___ ABGEBILDETER TEXT ___
Interview: „Für mich ist Strippen eine Kunst“

Priscillia Van B. Foto: www.prisciliavanb.com

Interview: „Für mich ist Strippen eine Kunst“

„Für mich ist Strippen eine Kunst“, sagt Priscilia Van B, die für 5 Jahren als Stripperin arbeitet. Ursprünglich kommt sie aus Paris, hat aber schon verschiedene Clubs in aller Welt gesehen. Heute gewährt sie uns einen Einblick in ihre Berufswelt.

von Antonia Gottschick

Fangen wir doch mal an: Kannst du dich kurz vorstellen? Wer bist du? Was machst du?

Mein Name ist Priscilia, Priscilia Van B. Ich bin 27 Jahre alt und komme aus Paris, habe aber lange Zeit in London gelebt, wo ich viel als Stripperin gearbeitet habe.

Im Bereich „Sex-Work“ habe ich auch als Camgirl gearbeitet, aber größtenteils eher gestrippt.
___ VORLIEGENDES MATERIAL ___
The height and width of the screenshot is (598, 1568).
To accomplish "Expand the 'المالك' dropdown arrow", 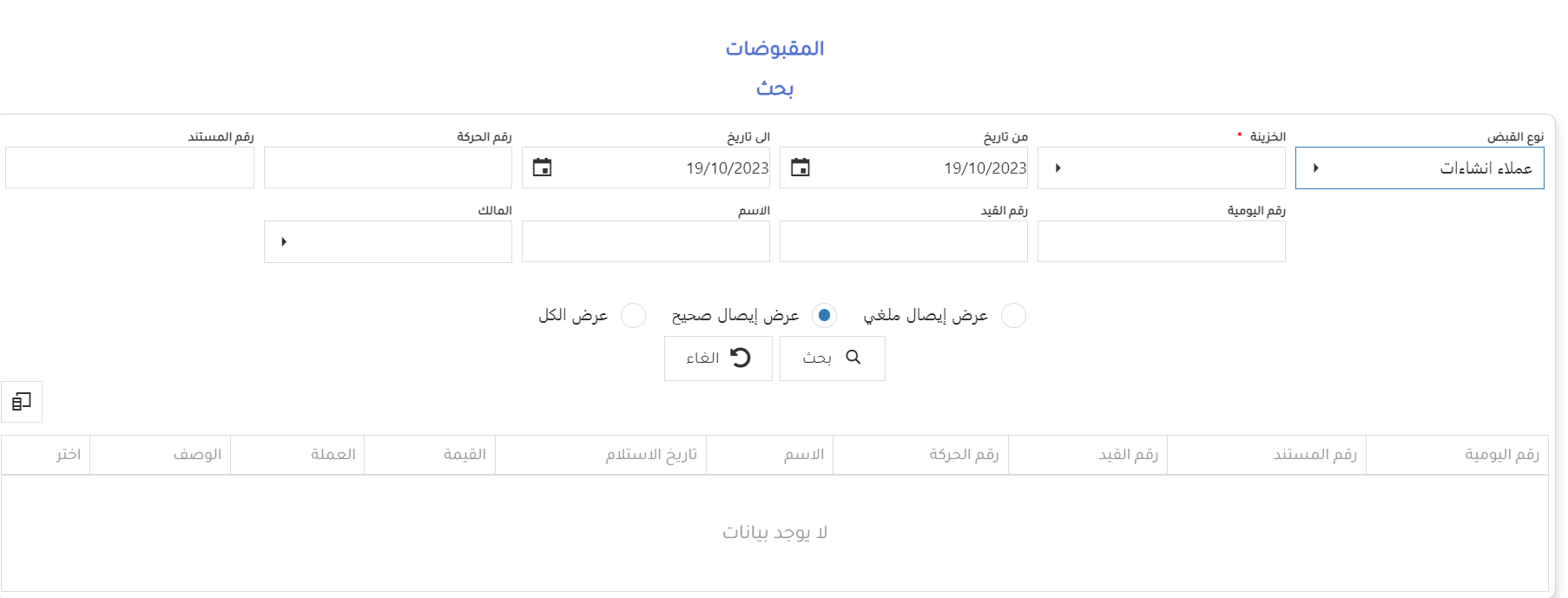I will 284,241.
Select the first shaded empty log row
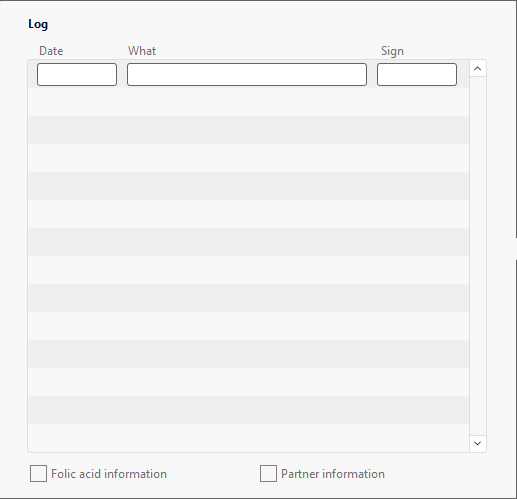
___
#### [ZU ERLEDIGENDE AUFGABEN]
a: Schreibe aus dem Interview wörtlich den Abschnitt ab, der bei den Worten „Priscillia Van B.“ anfängt und nach den Worten „Was machst du?“ aufhört.
b: In welcher Stadt hat Priscilia Van B laut dem Interview lange Zeit gelebt?

#### [RICHTIGE LÖSUNGEN]
a:
Priscillia Van B. Foto: www.prisciliavanb.com

Interview: „Für mich ist Strippen eine Kunst“

„Für mich ist Strippen eine Kunst“, sagt Priscilia Van B, die für 5 Jahren als Stripperin arbeitet. Ursprünglich kommt sie aus Paris, hat aber schon verschiedene Clubs in aller Welt gesehen. Heute gewährt sie uns einen Einblick in ihre Berufswelt.

von Antonia Gottschick

Fangen wir doch mal an: Kannst du dich kurz vorstellen? Wer bist du? Was machst du?

b: In London.